Li Feng’s opponent isn’t just another fighter—he’s the heir of the Black Dragon Sect, clad in black armor with crimson lining, his sleeves studded with brass rivets like the nails of a coffin. He moves with precision, but there’s hesitation in his strikes. He’s been trained to win, not to understand why someone like Li Feng keeps coming back. When Li Feng is held up by three men, gasping, his hand pressed to his ribs, the elder with the mustache—the one with embroidered dragons on his cuffs—leans in and whispers something that makes Li Feng’s eyes widen. Not fear. Recognition. That moment is the pivot. The elder isn’t offering mercy; he’s offering a test. And Li Feng, bleeding, exhausted, nods. Because in this world, survival isn’t about avoiding pain—it’s about learning how to carry it without collapsing.

Then comes the turn. Li Feng doesn’t charge. He *unfolds*. His posture shifts from defensive to fluid, almost dance-like, as if he’s remembering a rhythm older than the banners behind him. His fists aren’t clenched—they’re open, then closed, then open again, like pages turning in a forbidden manual. The camera lingers on his hands: calloused, trembling, yet steady. This isn’t brute force. This is *adaptation*. He uses the opponent’s momentum against him, not with flashy acrobatics, but with timing so precise it feels like betrayal. When he finally flips the Black Dragon Sect heir onto the mat, the crowd doesn’t roar—they exhale. Because they know this isn’t the end. It’s the beginning of something far more dangerous: respect earned through suffering.

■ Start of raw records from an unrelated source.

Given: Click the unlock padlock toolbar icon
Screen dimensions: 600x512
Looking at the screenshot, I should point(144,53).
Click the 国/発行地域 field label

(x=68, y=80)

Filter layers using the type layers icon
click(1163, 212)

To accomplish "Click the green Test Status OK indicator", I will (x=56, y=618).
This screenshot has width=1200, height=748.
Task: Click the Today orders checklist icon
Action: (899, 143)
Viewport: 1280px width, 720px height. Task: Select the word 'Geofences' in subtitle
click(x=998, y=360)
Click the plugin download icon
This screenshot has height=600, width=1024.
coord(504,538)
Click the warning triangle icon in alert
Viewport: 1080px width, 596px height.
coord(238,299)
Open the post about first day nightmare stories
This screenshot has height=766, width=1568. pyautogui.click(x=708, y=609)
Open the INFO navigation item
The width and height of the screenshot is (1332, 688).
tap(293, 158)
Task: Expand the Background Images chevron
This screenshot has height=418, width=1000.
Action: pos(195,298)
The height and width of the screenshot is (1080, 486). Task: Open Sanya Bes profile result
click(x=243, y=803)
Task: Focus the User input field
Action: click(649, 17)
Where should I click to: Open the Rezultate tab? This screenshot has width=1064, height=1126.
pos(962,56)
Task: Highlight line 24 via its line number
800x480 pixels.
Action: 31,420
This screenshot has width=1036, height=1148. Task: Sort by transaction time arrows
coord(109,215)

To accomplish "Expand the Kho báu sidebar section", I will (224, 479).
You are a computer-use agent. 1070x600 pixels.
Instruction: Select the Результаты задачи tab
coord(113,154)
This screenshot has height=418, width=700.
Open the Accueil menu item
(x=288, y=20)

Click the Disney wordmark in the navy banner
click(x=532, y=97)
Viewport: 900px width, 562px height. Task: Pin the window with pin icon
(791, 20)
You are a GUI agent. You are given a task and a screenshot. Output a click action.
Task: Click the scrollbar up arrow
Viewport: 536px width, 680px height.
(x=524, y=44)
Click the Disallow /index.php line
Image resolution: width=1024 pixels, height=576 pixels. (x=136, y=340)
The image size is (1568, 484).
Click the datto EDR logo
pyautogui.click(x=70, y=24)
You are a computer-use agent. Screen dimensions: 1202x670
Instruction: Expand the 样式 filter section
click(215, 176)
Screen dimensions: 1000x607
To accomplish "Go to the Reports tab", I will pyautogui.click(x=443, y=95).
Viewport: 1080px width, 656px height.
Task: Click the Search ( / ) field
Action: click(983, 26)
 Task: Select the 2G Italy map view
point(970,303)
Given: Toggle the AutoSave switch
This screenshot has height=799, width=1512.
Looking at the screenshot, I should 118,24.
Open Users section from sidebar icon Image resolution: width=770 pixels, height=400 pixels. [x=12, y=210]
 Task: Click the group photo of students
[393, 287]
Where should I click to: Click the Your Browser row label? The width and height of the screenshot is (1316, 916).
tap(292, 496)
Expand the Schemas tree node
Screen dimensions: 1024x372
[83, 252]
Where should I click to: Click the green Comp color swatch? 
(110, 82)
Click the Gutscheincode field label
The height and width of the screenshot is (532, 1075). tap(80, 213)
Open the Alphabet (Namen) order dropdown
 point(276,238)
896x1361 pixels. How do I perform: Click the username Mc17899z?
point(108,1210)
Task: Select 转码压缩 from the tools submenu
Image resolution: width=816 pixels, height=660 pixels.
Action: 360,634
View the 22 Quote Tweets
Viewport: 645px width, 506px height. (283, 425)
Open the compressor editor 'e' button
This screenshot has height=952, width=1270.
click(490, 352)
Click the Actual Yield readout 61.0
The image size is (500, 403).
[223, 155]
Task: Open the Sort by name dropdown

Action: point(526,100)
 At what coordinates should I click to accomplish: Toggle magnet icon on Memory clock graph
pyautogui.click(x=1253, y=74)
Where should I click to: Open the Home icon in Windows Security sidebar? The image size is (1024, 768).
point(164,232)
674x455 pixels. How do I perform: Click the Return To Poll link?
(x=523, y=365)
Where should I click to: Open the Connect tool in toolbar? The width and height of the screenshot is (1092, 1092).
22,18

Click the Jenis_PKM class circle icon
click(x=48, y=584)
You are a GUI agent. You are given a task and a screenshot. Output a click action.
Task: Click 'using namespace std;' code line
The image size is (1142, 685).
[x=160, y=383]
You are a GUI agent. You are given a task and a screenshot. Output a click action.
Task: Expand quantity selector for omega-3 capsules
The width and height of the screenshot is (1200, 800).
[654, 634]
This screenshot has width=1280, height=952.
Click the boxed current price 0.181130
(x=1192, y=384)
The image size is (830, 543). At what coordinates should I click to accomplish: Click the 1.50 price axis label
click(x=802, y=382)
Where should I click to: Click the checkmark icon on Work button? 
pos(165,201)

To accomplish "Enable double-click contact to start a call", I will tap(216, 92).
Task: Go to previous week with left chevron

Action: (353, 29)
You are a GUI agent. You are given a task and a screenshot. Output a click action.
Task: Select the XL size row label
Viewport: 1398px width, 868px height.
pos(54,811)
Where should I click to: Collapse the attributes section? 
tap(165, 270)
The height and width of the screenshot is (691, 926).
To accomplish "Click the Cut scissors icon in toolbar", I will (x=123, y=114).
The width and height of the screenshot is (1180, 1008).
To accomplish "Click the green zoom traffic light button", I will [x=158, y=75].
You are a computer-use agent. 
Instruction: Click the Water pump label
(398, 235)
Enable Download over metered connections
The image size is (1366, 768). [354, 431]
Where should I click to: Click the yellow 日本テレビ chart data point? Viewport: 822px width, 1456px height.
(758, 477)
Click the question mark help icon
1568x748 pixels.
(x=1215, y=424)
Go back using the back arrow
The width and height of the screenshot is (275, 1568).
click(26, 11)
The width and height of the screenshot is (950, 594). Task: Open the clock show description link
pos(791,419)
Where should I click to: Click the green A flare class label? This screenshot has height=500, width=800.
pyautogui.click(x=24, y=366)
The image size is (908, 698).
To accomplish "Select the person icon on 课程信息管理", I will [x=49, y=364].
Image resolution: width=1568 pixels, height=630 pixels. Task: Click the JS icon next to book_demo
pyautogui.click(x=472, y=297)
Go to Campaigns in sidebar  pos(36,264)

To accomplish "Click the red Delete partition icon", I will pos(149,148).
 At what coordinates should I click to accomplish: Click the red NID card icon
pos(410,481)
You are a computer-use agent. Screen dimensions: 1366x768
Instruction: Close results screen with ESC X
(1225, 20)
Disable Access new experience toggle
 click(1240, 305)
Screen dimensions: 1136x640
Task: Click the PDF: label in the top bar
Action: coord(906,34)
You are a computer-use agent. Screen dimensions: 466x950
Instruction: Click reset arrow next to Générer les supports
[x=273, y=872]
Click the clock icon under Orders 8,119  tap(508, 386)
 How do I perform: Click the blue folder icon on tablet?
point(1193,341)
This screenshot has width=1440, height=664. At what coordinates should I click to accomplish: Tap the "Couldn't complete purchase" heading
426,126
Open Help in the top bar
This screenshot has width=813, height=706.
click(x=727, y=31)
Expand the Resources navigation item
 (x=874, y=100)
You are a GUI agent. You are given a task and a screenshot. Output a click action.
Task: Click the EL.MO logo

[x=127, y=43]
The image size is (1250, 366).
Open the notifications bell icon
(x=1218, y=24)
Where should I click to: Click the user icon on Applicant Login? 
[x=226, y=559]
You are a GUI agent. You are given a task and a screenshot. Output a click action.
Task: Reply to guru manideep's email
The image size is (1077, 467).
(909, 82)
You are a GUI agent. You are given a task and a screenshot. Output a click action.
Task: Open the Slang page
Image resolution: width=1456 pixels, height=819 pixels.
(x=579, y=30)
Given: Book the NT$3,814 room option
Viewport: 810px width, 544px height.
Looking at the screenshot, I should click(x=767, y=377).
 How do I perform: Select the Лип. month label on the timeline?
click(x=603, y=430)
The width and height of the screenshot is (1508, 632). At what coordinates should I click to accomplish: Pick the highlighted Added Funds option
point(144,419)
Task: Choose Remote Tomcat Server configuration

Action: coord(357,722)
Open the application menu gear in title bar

And then—the twist no one saw coming. The elder in black doesn’t retreat. He steps forward, not to strike, but to *bow*. A single, slow dip of the head. Li Feng stares, stunned. The man who moments ago was trying to break him now offers him a place at the table. That’s the genius of *From Underdog to Overlord*: power isn’t seized in a single blow. It’s negotiated in silence, in shared breath, in the unspoken understanding that the strongest warriors are those who know when to yield—and when to demand more. Xiaoyue smiles then, not because the fight is over, but because she sees what others miss: Li Feng isn’t just fighting for himself. He’s fighting for the space where people like him—rough-edged, unrefined, born outside the gates of legacy—can finally walk in without being asked to kneel first.

The final shot lingers on Li Feng standing alone in the center, the red mat now stained with sweat and blood, the banners fluttering like restless spirits. Behind him, the white-robed master with the bamboo embroidery watches, his expression unreadable—but his fingers twitch, as if already composing the next chapter. Because in *From Underdog to Overlord*, victory isn’t a destination. It’s a threshold. And Li Feng? He’s just stepped across it.